The US could source more natural graphite from Africa and Brazil over the coming years, and there are several projects around the world striving to build out synthetic graphite production which could also fill some supply gaps. But any major shifts would take time, as signalled in early May by the Biden administration’s announcement that US battery makers will be allowed a two-year transition period to keep sourcing graphite from China despite rules under the Inflation Reduction Act that aim to reduce reliance on the country.
Permanent magnets
In theory, the tariff on imports of permanent magnets could dampen some Chinese exports to the US and encourage existing efforts to diversify rare earth magnet supply chains around the world – both in the US and elsewhere.
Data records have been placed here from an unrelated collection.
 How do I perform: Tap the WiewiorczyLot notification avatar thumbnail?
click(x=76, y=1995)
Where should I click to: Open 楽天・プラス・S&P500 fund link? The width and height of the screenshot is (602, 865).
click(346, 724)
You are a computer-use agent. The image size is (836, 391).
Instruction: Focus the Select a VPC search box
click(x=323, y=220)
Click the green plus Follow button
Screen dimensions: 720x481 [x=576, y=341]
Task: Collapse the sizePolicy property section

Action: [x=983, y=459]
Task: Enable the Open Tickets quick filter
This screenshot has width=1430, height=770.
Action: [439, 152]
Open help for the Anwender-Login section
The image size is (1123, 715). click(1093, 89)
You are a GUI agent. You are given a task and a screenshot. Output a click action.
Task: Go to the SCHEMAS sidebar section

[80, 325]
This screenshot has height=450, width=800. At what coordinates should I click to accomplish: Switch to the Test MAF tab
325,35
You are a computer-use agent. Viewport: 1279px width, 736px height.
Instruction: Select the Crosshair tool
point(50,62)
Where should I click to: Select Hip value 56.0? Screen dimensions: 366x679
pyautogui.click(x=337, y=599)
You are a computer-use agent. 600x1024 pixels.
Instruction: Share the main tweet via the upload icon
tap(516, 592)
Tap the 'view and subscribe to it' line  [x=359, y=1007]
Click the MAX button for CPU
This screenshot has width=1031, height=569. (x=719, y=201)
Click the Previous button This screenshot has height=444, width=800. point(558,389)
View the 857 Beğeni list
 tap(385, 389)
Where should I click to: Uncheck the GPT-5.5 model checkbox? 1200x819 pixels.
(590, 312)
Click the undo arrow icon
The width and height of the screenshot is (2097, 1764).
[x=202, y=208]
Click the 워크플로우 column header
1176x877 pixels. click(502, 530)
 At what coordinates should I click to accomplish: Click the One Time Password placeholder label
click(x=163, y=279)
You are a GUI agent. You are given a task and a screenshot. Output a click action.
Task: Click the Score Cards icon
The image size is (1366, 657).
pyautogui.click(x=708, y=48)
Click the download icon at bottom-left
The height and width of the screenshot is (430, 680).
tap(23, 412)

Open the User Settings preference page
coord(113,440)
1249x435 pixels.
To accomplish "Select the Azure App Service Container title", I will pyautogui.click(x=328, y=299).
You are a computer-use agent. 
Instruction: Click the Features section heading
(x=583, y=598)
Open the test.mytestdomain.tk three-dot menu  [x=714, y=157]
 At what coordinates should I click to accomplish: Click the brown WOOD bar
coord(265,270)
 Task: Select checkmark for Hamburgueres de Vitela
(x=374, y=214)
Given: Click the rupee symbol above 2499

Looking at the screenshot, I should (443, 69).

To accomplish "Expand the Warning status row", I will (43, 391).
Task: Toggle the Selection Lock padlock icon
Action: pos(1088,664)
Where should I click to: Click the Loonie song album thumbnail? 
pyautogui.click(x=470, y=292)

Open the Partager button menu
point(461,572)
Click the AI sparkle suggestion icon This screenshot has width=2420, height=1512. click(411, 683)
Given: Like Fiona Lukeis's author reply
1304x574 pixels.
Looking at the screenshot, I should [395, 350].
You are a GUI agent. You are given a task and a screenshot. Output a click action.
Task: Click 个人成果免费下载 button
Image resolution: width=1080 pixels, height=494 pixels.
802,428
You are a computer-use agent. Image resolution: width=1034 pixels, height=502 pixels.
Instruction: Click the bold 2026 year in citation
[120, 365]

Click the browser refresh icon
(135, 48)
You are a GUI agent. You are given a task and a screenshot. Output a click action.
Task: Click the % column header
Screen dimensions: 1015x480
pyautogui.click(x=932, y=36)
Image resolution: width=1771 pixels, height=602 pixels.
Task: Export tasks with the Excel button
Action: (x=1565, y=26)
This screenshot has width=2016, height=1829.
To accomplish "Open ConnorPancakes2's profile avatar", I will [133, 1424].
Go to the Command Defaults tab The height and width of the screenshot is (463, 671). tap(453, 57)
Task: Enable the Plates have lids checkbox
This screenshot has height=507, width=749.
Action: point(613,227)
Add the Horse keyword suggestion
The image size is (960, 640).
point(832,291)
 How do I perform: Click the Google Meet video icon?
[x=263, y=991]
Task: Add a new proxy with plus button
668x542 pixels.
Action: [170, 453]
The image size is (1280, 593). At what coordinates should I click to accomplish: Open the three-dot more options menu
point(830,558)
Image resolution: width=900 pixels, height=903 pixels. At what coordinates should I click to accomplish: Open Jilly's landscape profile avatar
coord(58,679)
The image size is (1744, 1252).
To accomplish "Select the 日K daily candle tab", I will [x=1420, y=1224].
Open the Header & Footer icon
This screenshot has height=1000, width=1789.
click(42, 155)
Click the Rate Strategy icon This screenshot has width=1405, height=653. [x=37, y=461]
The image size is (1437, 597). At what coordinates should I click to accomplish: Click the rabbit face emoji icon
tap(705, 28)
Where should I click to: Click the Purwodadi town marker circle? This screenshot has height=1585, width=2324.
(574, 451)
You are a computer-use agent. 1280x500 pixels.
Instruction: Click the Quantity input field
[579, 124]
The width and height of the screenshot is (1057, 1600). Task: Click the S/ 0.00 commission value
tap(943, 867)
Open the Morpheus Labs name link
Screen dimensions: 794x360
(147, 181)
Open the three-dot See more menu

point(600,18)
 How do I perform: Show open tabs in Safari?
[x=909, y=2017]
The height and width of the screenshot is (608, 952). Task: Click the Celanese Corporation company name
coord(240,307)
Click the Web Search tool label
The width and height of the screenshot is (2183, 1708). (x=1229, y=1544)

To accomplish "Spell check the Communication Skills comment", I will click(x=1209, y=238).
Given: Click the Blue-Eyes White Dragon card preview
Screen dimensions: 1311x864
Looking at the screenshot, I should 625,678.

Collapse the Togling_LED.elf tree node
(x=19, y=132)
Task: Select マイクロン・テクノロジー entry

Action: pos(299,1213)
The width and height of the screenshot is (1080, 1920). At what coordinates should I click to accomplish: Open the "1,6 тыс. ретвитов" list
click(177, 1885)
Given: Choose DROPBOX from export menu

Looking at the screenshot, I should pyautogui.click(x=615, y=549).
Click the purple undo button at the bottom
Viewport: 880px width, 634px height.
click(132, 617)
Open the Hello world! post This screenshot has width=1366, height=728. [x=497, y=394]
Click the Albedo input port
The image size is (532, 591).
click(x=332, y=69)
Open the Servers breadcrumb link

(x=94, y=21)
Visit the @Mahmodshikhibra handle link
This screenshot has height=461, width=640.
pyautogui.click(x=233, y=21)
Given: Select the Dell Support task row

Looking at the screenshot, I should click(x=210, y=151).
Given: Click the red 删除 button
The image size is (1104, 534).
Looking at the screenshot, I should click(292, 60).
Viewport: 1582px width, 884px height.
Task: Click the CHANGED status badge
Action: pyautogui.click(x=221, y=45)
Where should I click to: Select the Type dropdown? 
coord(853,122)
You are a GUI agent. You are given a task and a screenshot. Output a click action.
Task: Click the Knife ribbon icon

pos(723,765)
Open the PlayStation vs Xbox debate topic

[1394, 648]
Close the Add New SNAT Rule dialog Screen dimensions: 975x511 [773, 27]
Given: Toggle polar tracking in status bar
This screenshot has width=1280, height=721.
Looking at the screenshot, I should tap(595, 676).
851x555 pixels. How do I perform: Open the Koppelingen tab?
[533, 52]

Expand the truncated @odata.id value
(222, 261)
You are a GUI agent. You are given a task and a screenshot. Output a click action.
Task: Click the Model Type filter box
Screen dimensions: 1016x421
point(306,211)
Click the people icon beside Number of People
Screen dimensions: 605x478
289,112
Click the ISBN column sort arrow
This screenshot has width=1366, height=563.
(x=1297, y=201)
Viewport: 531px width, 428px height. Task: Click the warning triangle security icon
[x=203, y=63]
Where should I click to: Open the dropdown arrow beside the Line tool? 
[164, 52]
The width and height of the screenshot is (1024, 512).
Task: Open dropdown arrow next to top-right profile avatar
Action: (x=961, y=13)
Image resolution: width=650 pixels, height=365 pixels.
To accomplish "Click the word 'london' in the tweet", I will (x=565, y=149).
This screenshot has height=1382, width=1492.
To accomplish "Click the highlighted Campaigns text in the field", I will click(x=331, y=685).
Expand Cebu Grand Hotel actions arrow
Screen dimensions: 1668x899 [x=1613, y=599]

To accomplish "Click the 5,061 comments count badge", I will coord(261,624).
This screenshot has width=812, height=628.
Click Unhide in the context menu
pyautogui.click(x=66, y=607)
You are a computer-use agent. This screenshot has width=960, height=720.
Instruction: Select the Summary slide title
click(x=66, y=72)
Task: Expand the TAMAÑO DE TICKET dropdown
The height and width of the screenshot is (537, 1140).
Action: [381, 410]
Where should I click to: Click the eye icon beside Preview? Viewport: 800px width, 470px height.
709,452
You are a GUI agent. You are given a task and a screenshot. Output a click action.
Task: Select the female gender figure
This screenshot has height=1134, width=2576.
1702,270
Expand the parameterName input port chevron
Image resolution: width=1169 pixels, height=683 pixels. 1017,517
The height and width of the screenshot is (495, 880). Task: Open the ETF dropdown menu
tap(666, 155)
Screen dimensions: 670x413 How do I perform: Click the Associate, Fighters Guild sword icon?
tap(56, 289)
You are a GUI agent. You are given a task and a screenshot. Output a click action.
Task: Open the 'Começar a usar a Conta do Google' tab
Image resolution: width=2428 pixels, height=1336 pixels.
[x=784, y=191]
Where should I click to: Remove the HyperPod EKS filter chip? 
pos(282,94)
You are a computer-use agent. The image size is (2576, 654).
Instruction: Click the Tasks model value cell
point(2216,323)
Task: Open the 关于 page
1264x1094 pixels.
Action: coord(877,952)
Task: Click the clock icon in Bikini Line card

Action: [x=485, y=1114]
Any hit to China’s magnet exports could dampen Chinese rare earth consumption, compounding the current oversupply within China’s rare earths market.
Last year, China’s exports of permanent magnets (under HS code 85051110) to the US rose by 15.3pc to 7,341t, making it the second largest destination after Germany with 8,818t, customs data show. The US accounted for 14pc of China’s total exports of 52,689t during the period.
However the reality is likely to be more nuanced – largely because the US does not currently have enough alternative sources of supply. Even with ideal regulatory and funding conditions – not to mention technological expertise and equipment – it would take many years for the US to develop enough permanent magnet manufacturing capacity to replace Chinese material, plus enough of the necessary rare earth materials as feedstock.
Some companies are of course already working to build new western magnet manufacturing capacity, and Japan could help fill some supply gaps – albeit it depends how those manufacturers assess the situation and priorities. In the meantime, it is possible that US magnet consumers may simply end up paying more for these vital products.
Indium
The tariff on indium is coming at a time of increased US reliance on China for the metal. The US imported 16t from China in the first quarter of 2024, up from 3t a year earlier after alternative Asian suppliers lifted their prices in line with China or stopped offering in the spot market.
Overall, the past few years has seen a growing amount of indium trade revolving around China rather than Japan or South Korea, influenced by the growing requirements of China’s expanding semiconductor manufacturing sector.
While in the long-term the tariff hike may encourage the development of new US indium supply streams including recycling, in the near-term US buyers of indium – or indium-containing products who might find the costs passed downstream – may find the new tariff hike challenging, coming on top of an extraordinary jump in Chinese indium prices.
Domestic Chinese indium prices rose by almost 48pc between 15 April-16 May, largely in response to activity on the Changzhou Zhonglianjin platform, which has rapidly pushed up indium prices outside China as well.
Chromium
The past two years have seen Chinese chromium products play a growing role in western markets, as many consumers have pulled away from Russian metal despite its availability at a steep discount to other origins. China has been exporting around 500t/month to the US since July 2023, compared with 200t total in the whole of January-June 2023, according to trade data.
Deliveries from China accounted for 73pc of US chromium imports in January-February this year, up from a 52pc share in 2023 and 35pc in 2022, trade data show.
US buyers are unlikely to revert back to Russian metal given geopolitical dynamics, and therefore may end up shouldering the higher costs brought on by the new tariff. “There is not too much room for Chinese exporters to cut prices to make up for the tariff, so US buyers may have to swallow the higher cost themselves,” a market participant said.